GIVEN REQUEST: Replace every "icon" with "symbol" in the listing. Start at the line that has "Given: Click the word", stop after the line that has "[x=49, y=579]", and return only those lines with nothing else altered.
╭─ SUPPLIED ENTRIES
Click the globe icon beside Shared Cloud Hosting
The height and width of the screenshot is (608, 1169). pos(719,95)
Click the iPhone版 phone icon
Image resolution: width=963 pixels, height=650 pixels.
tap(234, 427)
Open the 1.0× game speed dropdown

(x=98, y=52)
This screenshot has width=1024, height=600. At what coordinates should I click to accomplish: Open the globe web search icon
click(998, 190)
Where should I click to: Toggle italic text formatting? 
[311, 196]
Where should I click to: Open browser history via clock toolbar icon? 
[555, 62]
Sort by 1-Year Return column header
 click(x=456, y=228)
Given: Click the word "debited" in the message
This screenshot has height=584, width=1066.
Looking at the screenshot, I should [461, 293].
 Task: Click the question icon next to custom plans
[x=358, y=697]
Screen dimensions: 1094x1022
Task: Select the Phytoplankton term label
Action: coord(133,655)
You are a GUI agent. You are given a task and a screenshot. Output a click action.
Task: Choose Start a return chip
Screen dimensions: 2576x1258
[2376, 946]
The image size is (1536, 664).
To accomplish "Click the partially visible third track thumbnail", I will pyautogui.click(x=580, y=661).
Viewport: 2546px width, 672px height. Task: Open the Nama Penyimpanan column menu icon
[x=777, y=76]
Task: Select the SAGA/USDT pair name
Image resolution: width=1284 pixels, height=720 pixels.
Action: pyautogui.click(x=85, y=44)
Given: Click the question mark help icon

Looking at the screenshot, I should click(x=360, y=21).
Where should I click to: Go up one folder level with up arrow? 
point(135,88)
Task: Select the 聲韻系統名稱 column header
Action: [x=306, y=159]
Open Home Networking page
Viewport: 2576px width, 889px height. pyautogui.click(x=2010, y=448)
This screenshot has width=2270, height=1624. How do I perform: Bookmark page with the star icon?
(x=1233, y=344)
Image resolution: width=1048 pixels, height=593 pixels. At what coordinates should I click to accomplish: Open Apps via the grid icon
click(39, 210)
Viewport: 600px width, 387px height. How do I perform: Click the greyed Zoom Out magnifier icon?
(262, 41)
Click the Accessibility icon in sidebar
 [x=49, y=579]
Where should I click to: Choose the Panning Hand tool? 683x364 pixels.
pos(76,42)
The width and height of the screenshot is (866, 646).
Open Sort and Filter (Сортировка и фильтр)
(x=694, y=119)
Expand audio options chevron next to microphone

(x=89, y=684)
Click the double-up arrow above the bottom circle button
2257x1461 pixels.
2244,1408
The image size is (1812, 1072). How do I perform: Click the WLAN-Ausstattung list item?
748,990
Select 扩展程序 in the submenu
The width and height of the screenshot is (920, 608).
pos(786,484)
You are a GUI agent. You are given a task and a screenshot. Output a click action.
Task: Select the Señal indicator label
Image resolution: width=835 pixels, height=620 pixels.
╰─
TASK RESULT:
Given: Click the word "debited" in the message
This screenshot has height=584, width=1066.
Looking at the screenshot, I should [461, 293].
 Task: Click the question symbol next to custom plans
[x=358, y=697]
Screen dimensions: 1094x1022
Task: Select the Phytoplankton term label
Action: coord(133,655)
You are a GUI agent. You are given a task and a screenshot. Output a click action.
Task: Choose Start a return chip
Screen dimensions: 2576x1258
[2376, 946]
The image size is (1536, 664).
To accomplish "Click the partially visible third track thumbnail", I will pyautogui.click(x=580, y=661).
Viewport: 2546px width, 672px height. Task: Open the Nama Penyimpanan column menu symbol
[x=777, y=76]
Task: Select the SAGA/USDT pair name
Image resolution: width=1284 pixels, height=720 pixels.
Action: pyautogui.click(x=85, y=44)
Given: Click the question mark help symbol

Looking at the screenshot, I should click(x=360, y=21).
Where should I click to: Go up one folder level with up arrow? 
point(135,88)
Task: Select the 聲韻系統名稱 column header
Action: [x=306, y=159]
Open Home Networking page
Viewport: 2576px width, 889px height. pyautogui.click(x=2010, y=448)
This screenshot has width=2270, height=1624. How do I perform: Bookmark page with the star symbol?
(x=1233, y=344)
Image resolution: width=1048 pixels, height=593 pixels. At what coordinates should I click to accomplish: Open Apps via the grid symbol
click(39, 210)
Viewport: 600px width, 387px height. How do I perform: Click the greyed Zoom Out magnifier symbol?
(262, 41)
Click the Accessibility symbol in sidebar
 [x=49, y=579]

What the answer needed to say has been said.